Condemning the Other Parent in Social Circles
Though divorce may be mutual and friendly, bitterness can linger for a while depending upon how long the couple was together. Criticizing or badmouthing an about-to-be-divorced spouse to friends, family, or on social media, comes naturally to many people. If word gets around, and the other parent takes offense and calls for the badmouthing partner to testify under oath, then things can take a turn for the worse in a custody battle.
Neglecting Child Support Payments or Other Responsibilities
A parent must not miss out on paying child support payments as the divorce proceedings continue. It doesn’t matter whether the agreed sum was mutually decided by the parents or ordered by the court. If a parent fails to pay court-ordered child support, it amounts to contempt of court. If she/he fails to honor a mutually agreed child support payment, it tends to prove that she/he is an irresponsible parent, which makes custody harder to get.
Other responsibilities of parents while the court decides on custody include honoring child visitation obligations, avoiding things that may negatively impact the child, and fulfilling the child’s legitimate wishes. Any neglect of such responsibilities is viewed negatively by the court.
Denying the Other Parent Visitation Rights
Denying the other parent’s court-ordered visitation rights amounts to contempt of court. The court can then even review its original award of child custody, placement, and visitation rights if either parent is found guilty of contempt of court. Even if there is not a court order, denying a parent reasonable time with his/her child is viewed very negatively by the court.
Disrupting the Child’s Daily Routine
Divorce is tough on the child. It can upset the child’s routine, and parents are expected to do their best to ensure that the child’s daily routine is maintained as far as possible. Examples of daily routine include school, sports, extra-curricular activities, etc.
The court expects that either parent will not schedule anything that disturbs the child’s routine without informing the other parent or obtaining her/his consent.

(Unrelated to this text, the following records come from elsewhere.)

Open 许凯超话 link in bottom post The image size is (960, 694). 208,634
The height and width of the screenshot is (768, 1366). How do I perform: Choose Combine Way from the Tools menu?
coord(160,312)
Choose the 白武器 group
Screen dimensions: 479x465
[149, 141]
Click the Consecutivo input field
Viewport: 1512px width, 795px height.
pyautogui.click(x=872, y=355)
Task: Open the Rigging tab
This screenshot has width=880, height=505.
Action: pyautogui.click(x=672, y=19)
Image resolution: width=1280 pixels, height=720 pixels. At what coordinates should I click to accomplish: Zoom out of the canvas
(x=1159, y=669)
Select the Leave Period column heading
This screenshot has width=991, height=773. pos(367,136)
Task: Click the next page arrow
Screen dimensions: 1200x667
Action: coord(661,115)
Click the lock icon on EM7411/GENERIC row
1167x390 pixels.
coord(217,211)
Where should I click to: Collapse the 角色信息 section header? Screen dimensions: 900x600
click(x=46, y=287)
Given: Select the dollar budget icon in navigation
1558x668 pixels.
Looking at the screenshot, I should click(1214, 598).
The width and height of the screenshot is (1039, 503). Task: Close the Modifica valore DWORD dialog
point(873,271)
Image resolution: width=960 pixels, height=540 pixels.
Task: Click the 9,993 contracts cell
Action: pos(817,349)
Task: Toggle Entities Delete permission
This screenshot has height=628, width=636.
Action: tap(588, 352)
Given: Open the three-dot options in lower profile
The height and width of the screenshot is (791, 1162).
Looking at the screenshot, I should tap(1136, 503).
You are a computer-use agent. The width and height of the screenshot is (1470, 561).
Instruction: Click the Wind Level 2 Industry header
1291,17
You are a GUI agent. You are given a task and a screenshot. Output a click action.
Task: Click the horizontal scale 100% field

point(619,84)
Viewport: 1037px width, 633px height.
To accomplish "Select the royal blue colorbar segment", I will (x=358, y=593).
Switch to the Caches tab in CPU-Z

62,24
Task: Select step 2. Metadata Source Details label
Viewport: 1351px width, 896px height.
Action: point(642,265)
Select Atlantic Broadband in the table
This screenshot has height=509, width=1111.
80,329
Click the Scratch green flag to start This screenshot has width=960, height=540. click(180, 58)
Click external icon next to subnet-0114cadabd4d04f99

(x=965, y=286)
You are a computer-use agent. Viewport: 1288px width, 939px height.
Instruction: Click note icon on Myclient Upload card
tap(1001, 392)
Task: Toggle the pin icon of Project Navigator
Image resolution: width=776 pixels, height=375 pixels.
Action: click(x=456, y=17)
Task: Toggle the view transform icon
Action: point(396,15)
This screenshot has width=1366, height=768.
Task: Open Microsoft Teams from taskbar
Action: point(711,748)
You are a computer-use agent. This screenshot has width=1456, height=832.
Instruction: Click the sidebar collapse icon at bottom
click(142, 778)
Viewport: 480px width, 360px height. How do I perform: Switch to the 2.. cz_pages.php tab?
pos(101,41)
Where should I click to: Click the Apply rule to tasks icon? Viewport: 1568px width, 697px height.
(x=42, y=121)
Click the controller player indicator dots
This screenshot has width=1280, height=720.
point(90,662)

Any action to the contrary, by any parent, can harm the custody case.
Before signing off, here are some more don’ts based on our firm’s experience:
- Don’t lie to the judge.
- Don’t behave irresponsibly.
- Don’t be negligent in responding to the other parent’s court filing.
- Don’t be a jerk to the other parent.
- Don’t abuse drugs, prescriptions, or alcohol.
- Don’t be aggressive and force a trial without trying to negotiate/compromise.
- Don’t be unprepared in court.
- Don’t skip evidence.
- Don’t behave badly in court.
- Don’t defy the court (by neglecting or disregarding its orders).